III- Nenhuma contradição existe entre factos provados e não provados e entre estes e a fundamentação. A separação de funções entre sócios e funcionários dentro da sociedade/estabelecimento comercial decorreu evidente da prova produzida em audiência sendo claro que os arguidos assumiam as responsabilidades ao nível das obrigações fiscais da sociedade (v.g. aquela objecto dos presentes autos) de negociação de outras dívidas(como a que haveria mensalmente com o dono do imóvel), e contacto com clientes institucionais (angariados por JM), tudo conforme resulta patente das declarações das testemunhas MS, BP, e do arguido JM.
IV- Nenhum dos factos dados como provados na sentença contraria a lógica ou as regas da experiência comum, como também não contraria tais regras o percurso lógico-dedutivo percorrido pelo tribunal recorrido na análise e fundamentação da prova a que procedeu.

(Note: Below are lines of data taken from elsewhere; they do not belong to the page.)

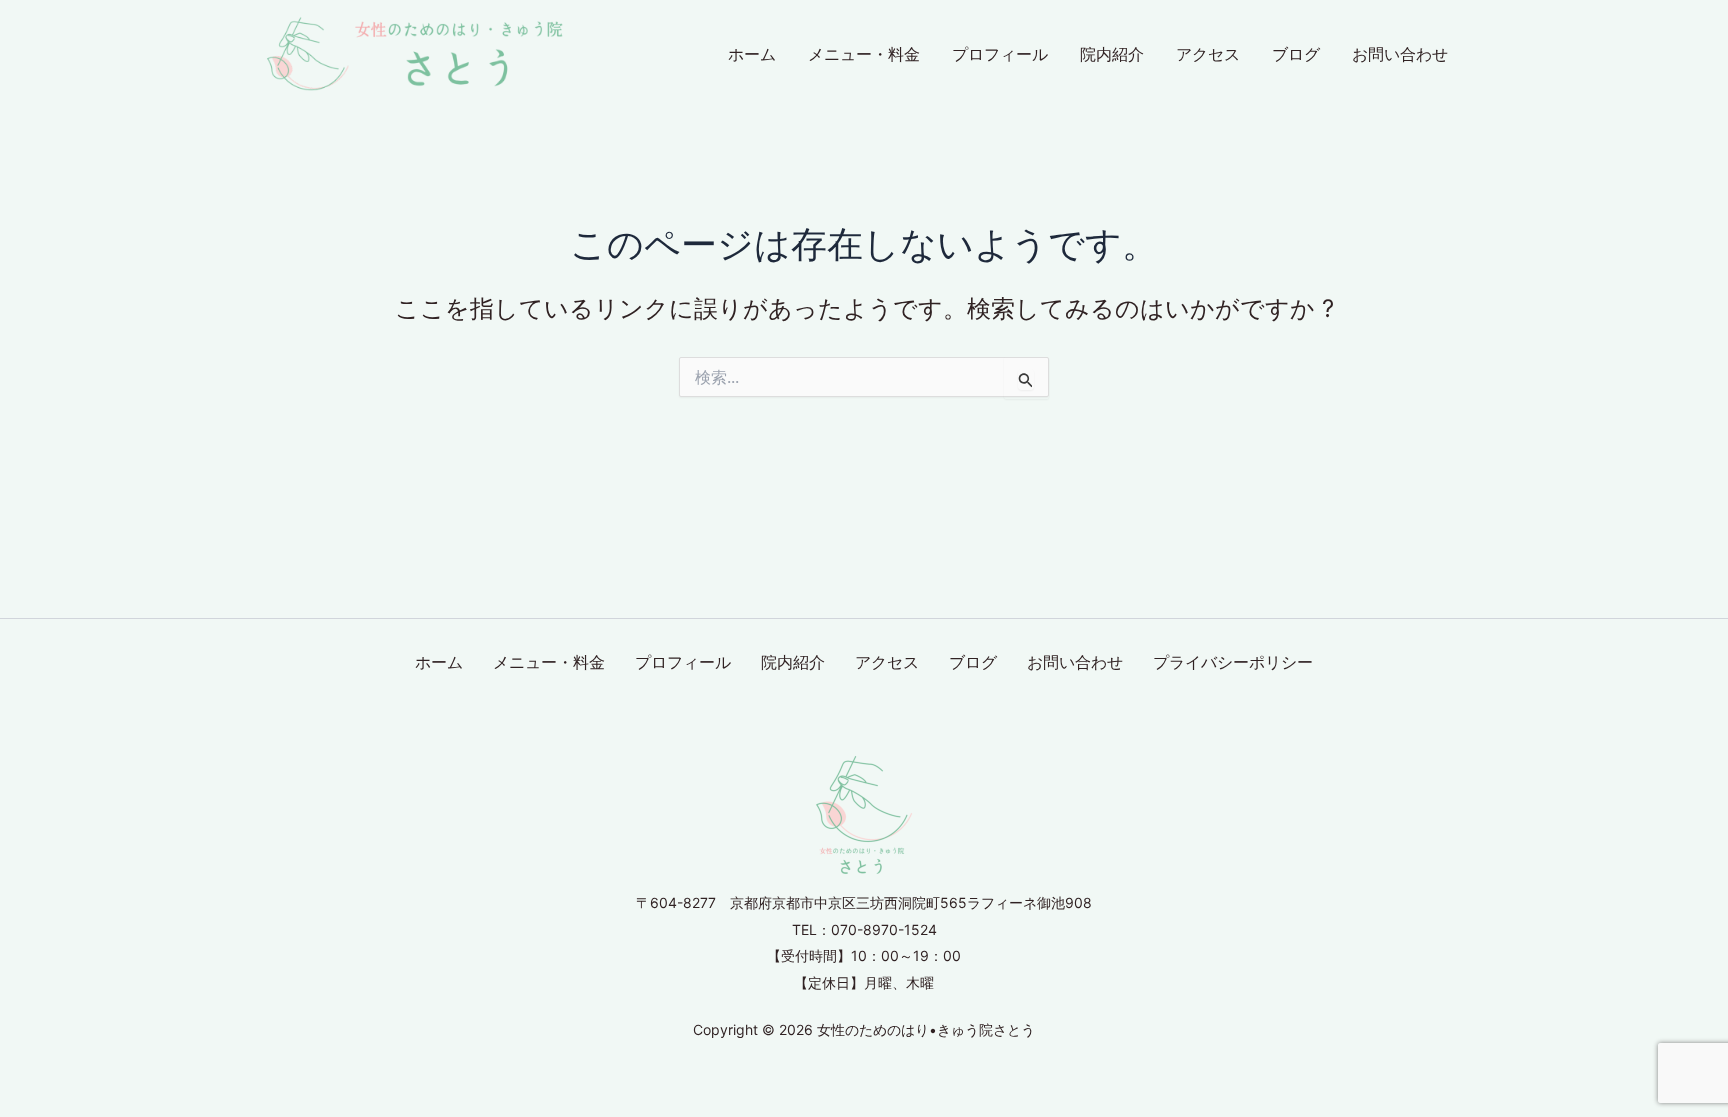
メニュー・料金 (864, 54)
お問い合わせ (1400, 54)
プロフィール (1000, 54)
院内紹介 (1112, 54)
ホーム (752, 54)
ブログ (1296, 54)
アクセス (1208, 54)
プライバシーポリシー (1233, 662)
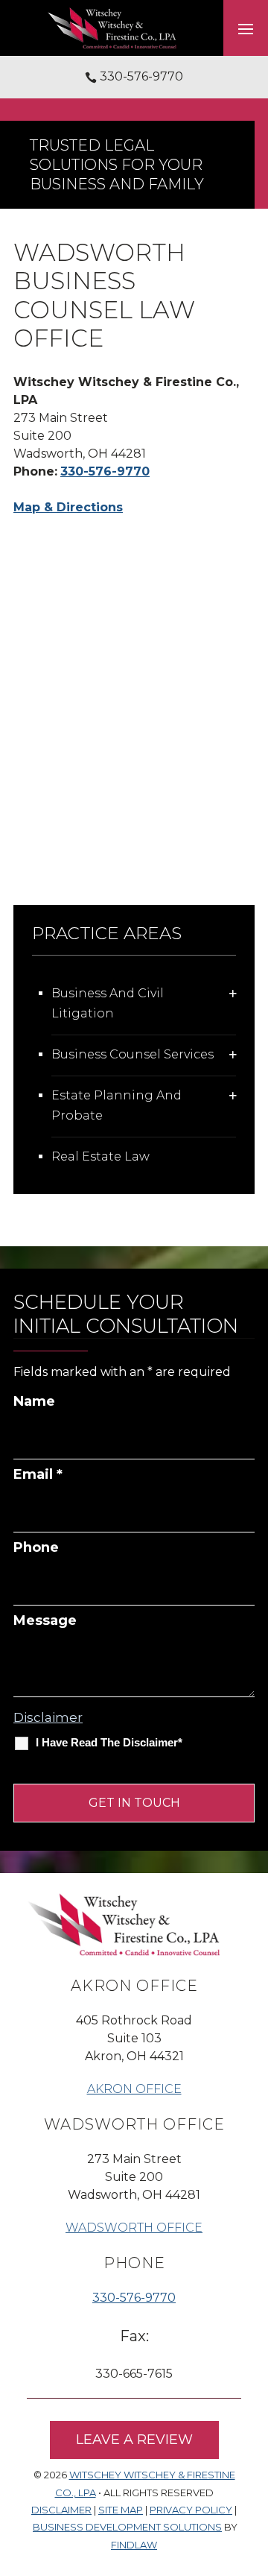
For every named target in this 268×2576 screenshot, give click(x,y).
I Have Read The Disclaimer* (109, 1742)
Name (34, 1401)
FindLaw (134, 2545)
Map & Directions (68, 507)
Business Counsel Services (132, 1054)
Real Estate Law (100, 1156)
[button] (246, 28)
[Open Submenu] (233, 993)
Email (38, 1474)
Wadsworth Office (134, 2227)
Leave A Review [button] (134, 2439)
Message (45, 1620)
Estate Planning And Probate (116, 1105)
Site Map (120, 2510)
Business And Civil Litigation (107, 1003)
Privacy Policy (191, 2510)
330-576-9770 (141, 76)
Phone (36, 1547)
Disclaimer (48, 1717)
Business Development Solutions (127, 2527)
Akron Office (134, 2089)
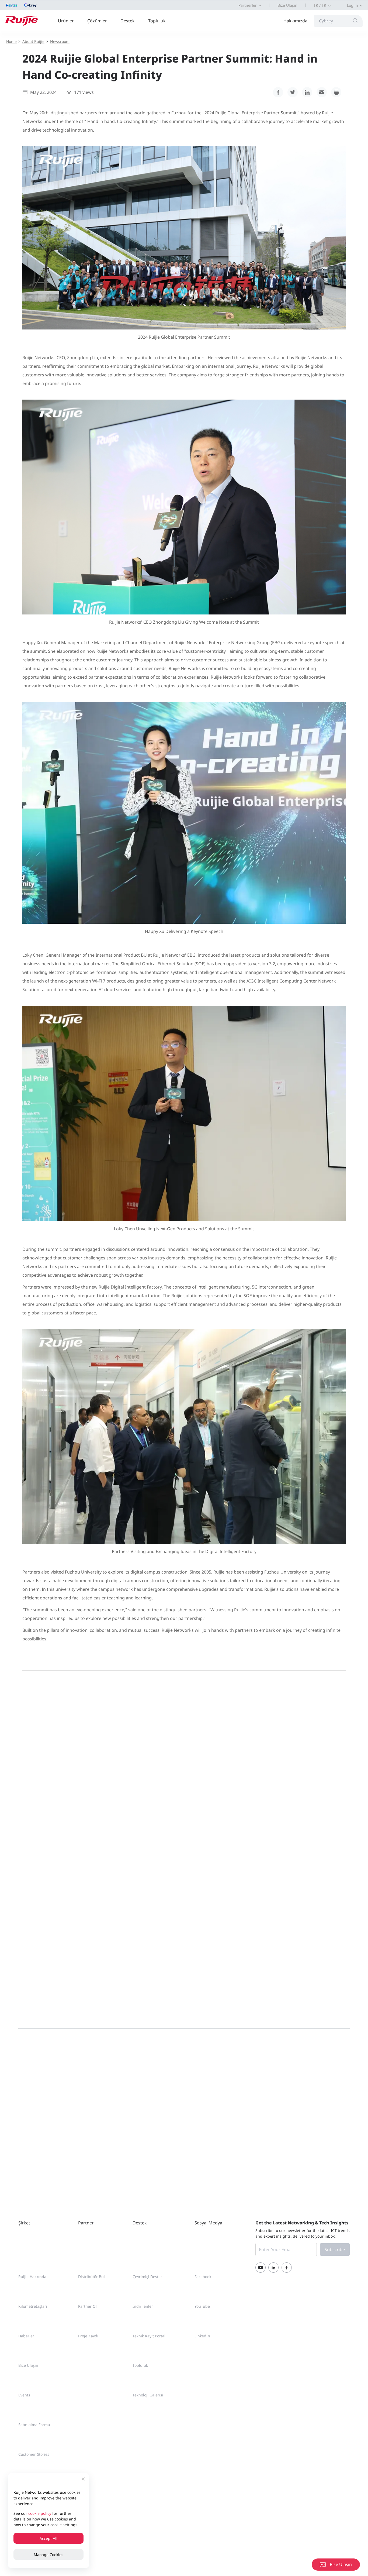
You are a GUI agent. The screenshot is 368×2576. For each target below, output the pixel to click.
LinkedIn (202, 2335)
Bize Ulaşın (287, 5)
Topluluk (157, 21)
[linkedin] (307, 92)
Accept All (48, 2538)
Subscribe (335, 2249)
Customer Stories (33, 2454)
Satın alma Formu (34, 2424)
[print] (336, 92)
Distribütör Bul (91, 2276)
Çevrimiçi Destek (147, 2276)
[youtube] (260, 2267)
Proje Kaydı (88, 2335)
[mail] (322, 92)
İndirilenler (143, 2306)
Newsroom (60, 41)
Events (24, 2395)
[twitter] (292, 92)
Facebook (203, 2276)
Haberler (26, 2335)
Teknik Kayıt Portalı (149, 2335)
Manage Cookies (48, 2554)
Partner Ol (87, 2306)
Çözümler (97, 21)
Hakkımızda (295, 21)
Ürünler (66, 21)
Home (11, 41)
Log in (352, 5)
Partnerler (247, 5)
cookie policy (39, 2513)
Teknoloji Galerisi (148, 2395)
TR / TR (320, 5)
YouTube (202, 2306)
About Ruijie (33, 41)
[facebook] (278, 92)
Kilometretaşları (32, 2306)
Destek (127, 21)
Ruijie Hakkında (32, 2276)
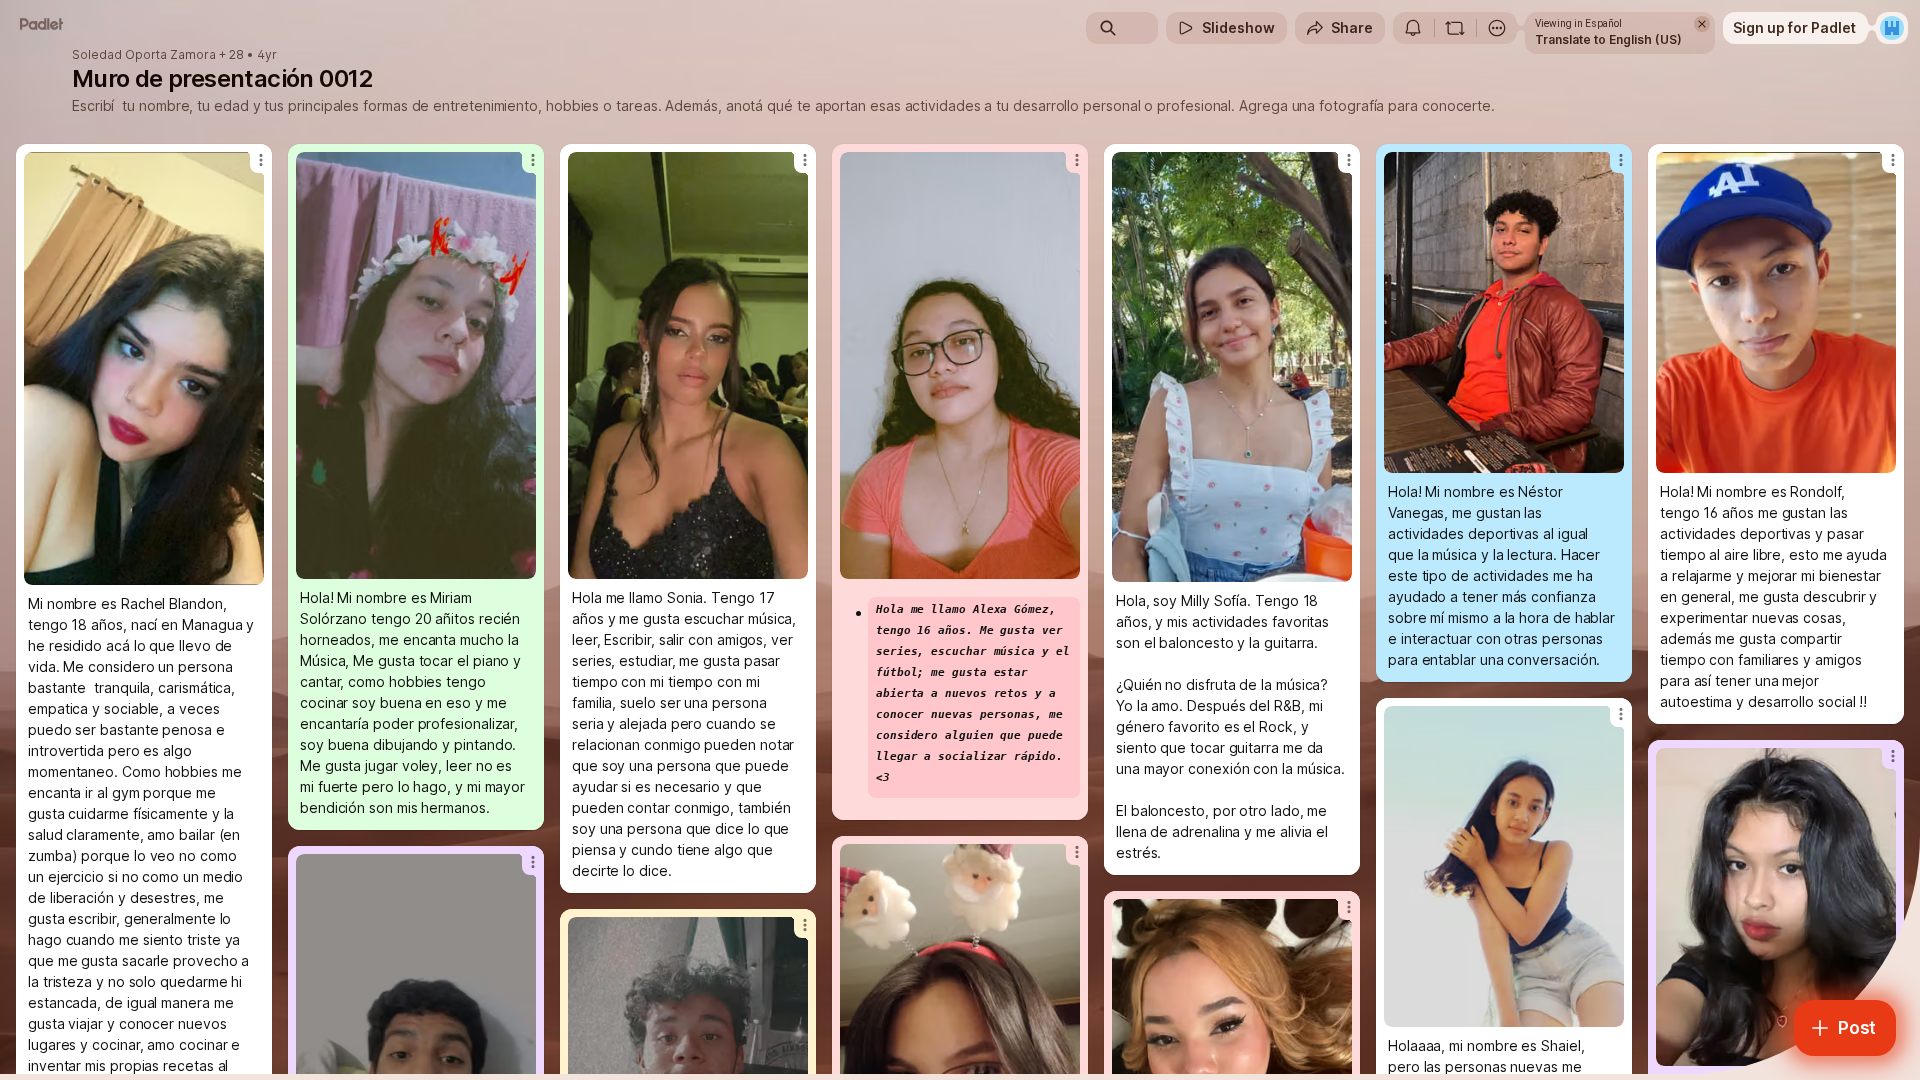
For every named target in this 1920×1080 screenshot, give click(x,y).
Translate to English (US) (1608, 39)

V- Inexiste também qualquer insuficiência da matéria de facto para a decisão de direito, porquanto todos os factos trazidos ao processo eram suficientes para a verificação dos elementos objetivos e subjetivos do tipo de crime. Os arguidos poderão não concordar com a conclusão do tribunal sobre a factualidade atinente ao alegado crédito tributário, de resto reconhecido na sentença, mas não podem afirmar que a mesma era insuficiente para uma decisão do tribunal. De resto, a questão de facto em causa tem sede própria na jurisdição administrativa e fiscal, e não a penal, e aí foi devidamente analisada conforme consta nos autos, limitando-se o tribunal recorrido a trabalhar com as conclusões da administração fiscal sobre o tal crédito. Assim, e se não lhes foi admitida a dedução daquele montante de IVA, não lhes restaria senão proceder ao pagamento da quantia apurada pela Autoridade Tributária, e que os mesmos optaram por não pagar. De resto, tão pouco aquele crédito faria baixar a dívida abaixo dos € 7.500,00 enquanto condição objetiva de punibilidade.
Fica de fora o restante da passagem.